GIVEN INSTRUCTION — Reproduce the listing below with every "Instruction" changed to "Command" and nothing else altered.

═══ SOURCE DATA

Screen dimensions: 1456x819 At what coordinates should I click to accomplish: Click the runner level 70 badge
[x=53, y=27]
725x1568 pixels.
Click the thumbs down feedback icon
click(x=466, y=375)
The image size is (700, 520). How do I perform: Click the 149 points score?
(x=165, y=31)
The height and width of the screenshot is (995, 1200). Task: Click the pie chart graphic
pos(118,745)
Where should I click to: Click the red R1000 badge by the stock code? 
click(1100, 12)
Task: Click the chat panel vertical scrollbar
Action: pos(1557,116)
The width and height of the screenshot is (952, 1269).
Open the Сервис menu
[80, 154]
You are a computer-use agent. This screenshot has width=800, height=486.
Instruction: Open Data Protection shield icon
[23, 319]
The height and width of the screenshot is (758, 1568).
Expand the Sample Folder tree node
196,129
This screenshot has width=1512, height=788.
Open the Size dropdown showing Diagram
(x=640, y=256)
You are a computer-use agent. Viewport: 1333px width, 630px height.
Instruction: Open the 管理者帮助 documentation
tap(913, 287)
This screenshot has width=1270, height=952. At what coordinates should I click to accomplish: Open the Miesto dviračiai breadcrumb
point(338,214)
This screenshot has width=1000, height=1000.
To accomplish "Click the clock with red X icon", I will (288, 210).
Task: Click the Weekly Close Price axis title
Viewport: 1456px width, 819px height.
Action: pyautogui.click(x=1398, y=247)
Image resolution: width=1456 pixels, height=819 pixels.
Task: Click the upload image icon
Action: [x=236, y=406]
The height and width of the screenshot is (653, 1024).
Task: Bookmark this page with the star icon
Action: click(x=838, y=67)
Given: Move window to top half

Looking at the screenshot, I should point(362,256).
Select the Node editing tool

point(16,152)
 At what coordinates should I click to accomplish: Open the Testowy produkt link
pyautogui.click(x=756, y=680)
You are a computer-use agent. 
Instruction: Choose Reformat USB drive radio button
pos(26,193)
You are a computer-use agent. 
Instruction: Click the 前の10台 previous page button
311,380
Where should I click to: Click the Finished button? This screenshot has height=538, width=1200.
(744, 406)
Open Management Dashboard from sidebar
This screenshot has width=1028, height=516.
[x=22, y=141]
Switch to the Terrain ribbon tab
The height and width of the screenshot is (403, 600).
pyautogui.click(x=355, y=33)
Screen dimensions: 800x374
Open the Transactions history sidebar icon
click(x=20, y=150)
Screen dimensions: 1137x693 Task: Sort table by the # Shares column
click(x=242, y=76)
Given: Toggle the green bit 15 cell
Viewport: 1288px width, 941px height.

══════

WRITTEN RESPONSE —
Screen dimensions: 1456x819 At what coordinates should I click to accomplish: Click the runner level 70 badge
[x=53, y=27]
725x1568 pixels.
Click the thumbs down feedback icon
click(x=466, y=375)
The image size is (700, 520). How do I perform: Click the 149 points score?
(x=165, y=31)
The height and width of the screenshot is (995, 1200). Task: Click the pie chart graphic
pos(118,745)
Where should I click to: Click the red R1000 badge by the stock code? 
click(1100, 12)
Task: Click the chat panel vertical scrollbar
Action: pos(1557,116)
The width and height of the screenshot is (952, 1269).
Open the Сервис menu
[80, 154]
You are a computer-use agent. This screenshot has width=800, height=486.
Command: Open Data Protection shield icon
[23, 319]
The height and width of the screenshot is (758, 1568).
Expand the Sample Folder tree node
196,129
This screenshot has width=1512, height=788.
Open the Size dropdown showing Diagram
(x=640, y=256)
You are a computer-use agent. Viewport: 1333px width, 630px height.
Command: Open the 管理者帮助 documentation
tap(913, 287)
This screenshot has width=1270, height=952. At what coordinates should I click to accomplish: Open the Miesto dviračiai breadcrumb
point(338,214)
This screenshot has width=1000, height=1000.
To accomplish "Click the clock with red X icon", I will (288, 210).
Task: Click the Weekly Close Price axis title
Viewport: 1456px width, 819px height.
Action: pyautogui.click(x=1398, y=247)
Image resolution: width=1456 pixels, height=819 pixels.
Task: Click the upload image icon
Action: [x=236, y=406]
The height and width of the screenshot is (653, 1024).
Task: Bookmark this page with the star icon
Action: click(x=838, y=67)
Given: Move window to top half

Looking at the screenshot, I should point(362,256).
Select the Node editing tool

point(16,152)
 At what coordinates should I click to accomplish: Open the Testowy produkt link
pyautogui.click(x=756, y=680)
You are a computer-use agent. 
Command: Choose Reformat USB drive radio button
pos(26,193)
You are a computer-use agent. 
Command: Click the 前の10台 previous page button
311,380
Where should I click to: Click the Finished button? This screenshot has height=538, width=1200.
(744, 406)
Open Management Dashboard from sidebar
This screenshot has width=1028, height=516.
[x=22, y=141]
Switch to the Terrain ribbon tab
The height and width of the screenshot is (403, 600).
pyautogui.click(x=355, y=33)
Screen dimensions: 800x374
Open the Transactions history sidebar icon
click(x=20, y=150)
Screen dimensions: 1137x693 Task: Sort table by the # Shares column
click(x=242, y=76)
Given: Toggle the green bit 15 cell
Viewport: 1288px width, 941px height.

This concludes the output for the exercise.